Obama also requested $21 million to implement the agency's greenhouse gas reporting rule, which requires large facilities to monitor their emissions this year. That marks a $4 million boost from fiscal 2010 levels. EPA plans to begin making that data publicly available by June 15, 2011.
The administration also pledged to protect air quality by working to attain national standards for ozone, particulate matter and other criteria pollutants, and to reduce regional haze by slashing regional transport of pollutants. EPA will also continue to develop and issue national technology-based and risk-based standards to reduce toxic air pollutants emitted by industrial facilities and urban sources.
The president proposed a cut for the Clean Water and Drinking Water State Revolving Funds, which finance state and local clean water projects. The funds would get a total of $3.3 billion, down from $3.5 billion in the fiscal 2010 spending bill. The number still would be more than double what the programs received in fiscal 2009.
Great Lakes cleanup efforts would receive $300 million, down from $425 million in fiscal 2010, to continue projects to clean up contaminated sediments and toxic chemicals, fend off invasive species and curb pollution and habitat degradation. That program still has money left over from last year's allocations, Jackson said.
Chesapeake Bay restoration would get $63 million under the proposal, up from $50 million in fiscal 2010. Obama has marked the ecosystem for extra federal attention, issuing an executive order in May calling for a more serious cleanup effort.

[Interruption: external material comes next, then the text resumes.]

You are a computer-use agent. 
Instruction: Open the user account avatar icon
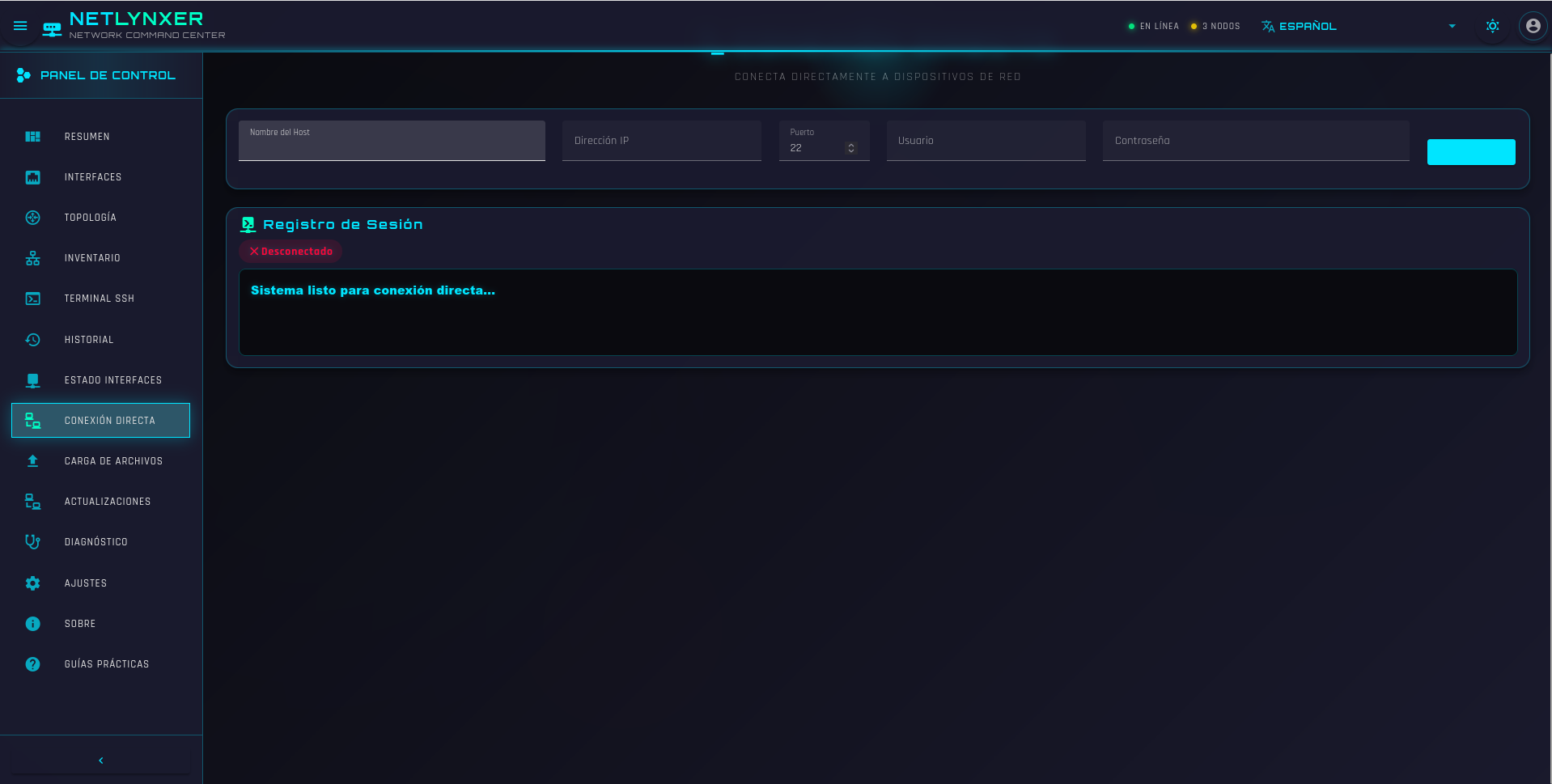click(1533, 26)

The budget proposes $17 million in new funding for the Mississippi River Basin. EPA and the Agriculture Department would use the money to target pollution runoff from farms in an effort to reduce nutrient pollution that contributes to the severely oxygen-depleted "dead zone" in the Gulf of Mexico.
Science, toxics cleanup
Obama proposed to cut the Brownfields Economic Development Initiative, which the White House said was duplicative of other programs. Instead, the budget proposes funding larger brownfield cleanup efforts, providing $138 million for fiscal 2011, $38 million more than Congress approved last year.

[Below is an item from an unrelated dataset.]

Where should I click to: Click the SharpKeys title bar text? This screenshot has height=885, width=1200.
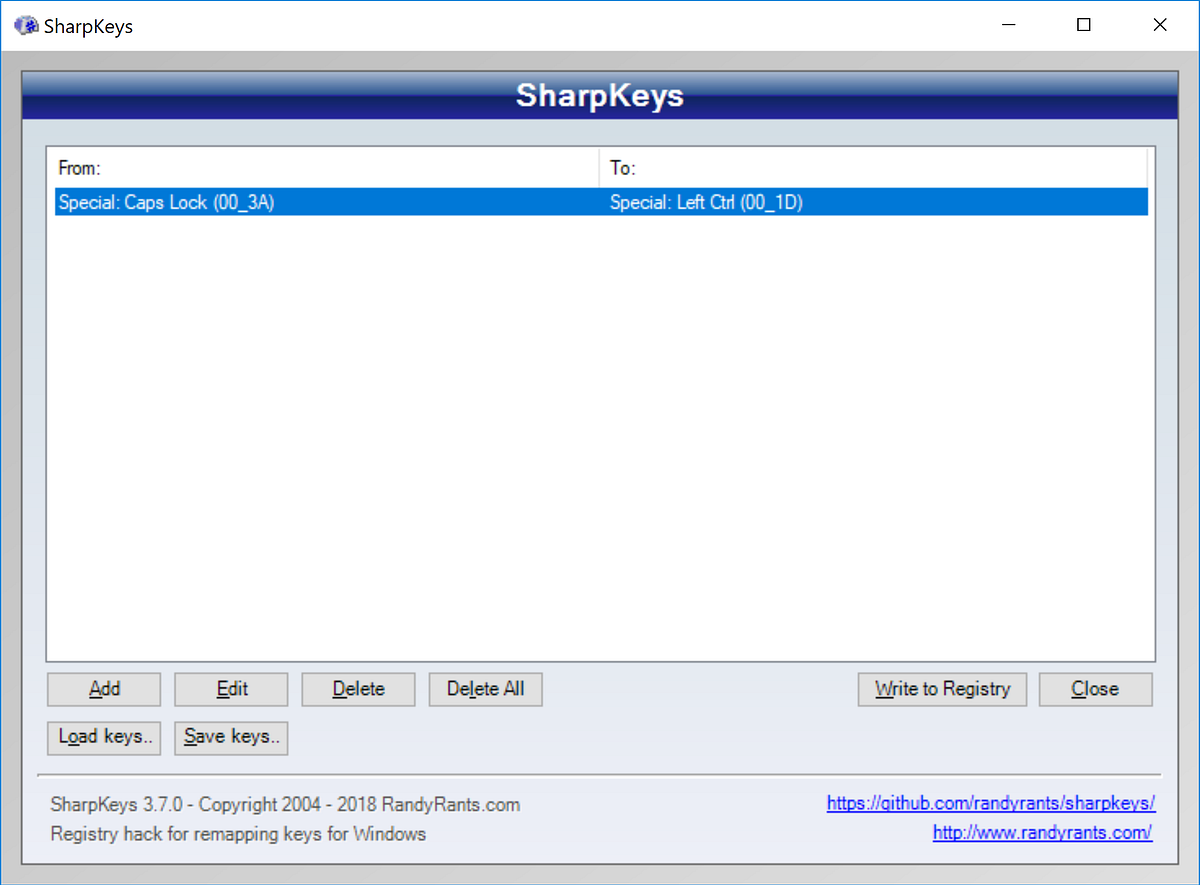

Cash for Superfund would decrease slightly from $1.31 billion in fiscal 2010 to $1.29 billion in the White House proposal. Funding for EPA's Office of Inspector General would remain roughly level at $46 million, a slight increase from last year's $45 million, as would money for EPA's leaking underground storage tank cleanup, which would receive $113 million.

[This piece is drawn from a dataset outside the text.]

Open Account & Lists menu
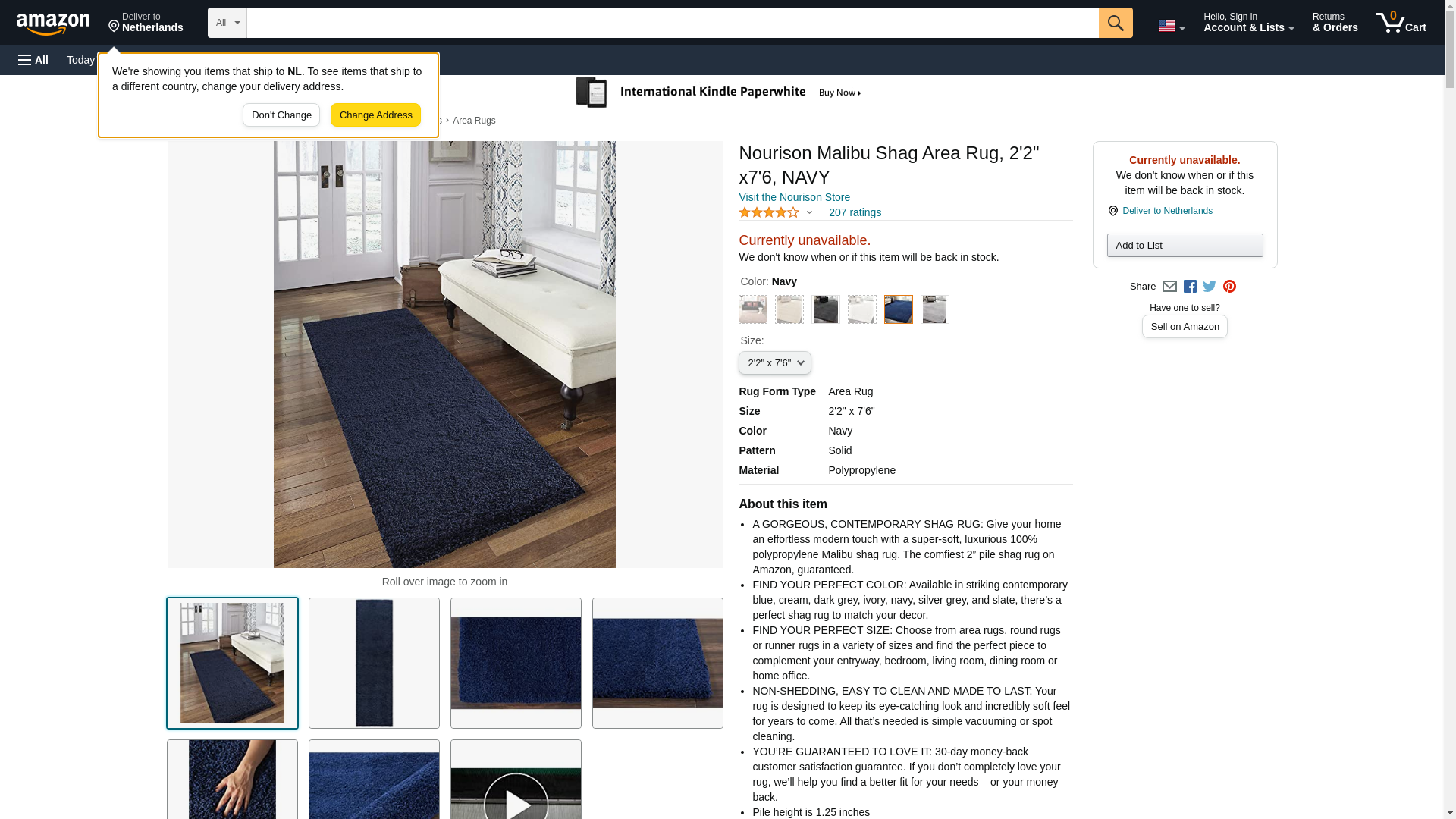Viewport: 1456px width, 819px height. pyautogui.click(x=1248, y=23)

Science and technology funding would see a slight boost in fiscal 2011, from $846 million in 2010 to $847 million. Part of the funding would be slated for land preservation and restoration, with research focused on contaminated sediments in groundwater and the fate of nanomaterials in the environment. Funding would also be directed to the agency's healthy communities research agenda, focusing on mercury, pesticides and toxic chemicals, and nanotechnology, as well as broader human health research and risk assessments.
Senate schedule: The Senate EPW hearing is tomorrow at 10 a.m. in 406 Dirksen.
House schedule: The House Interior and Environment Appropriations Subcommittee hearing is Wednesday at 2 p.m. in B-308 Rayburn.
Witness: EPA Administrator Lisa Jackson.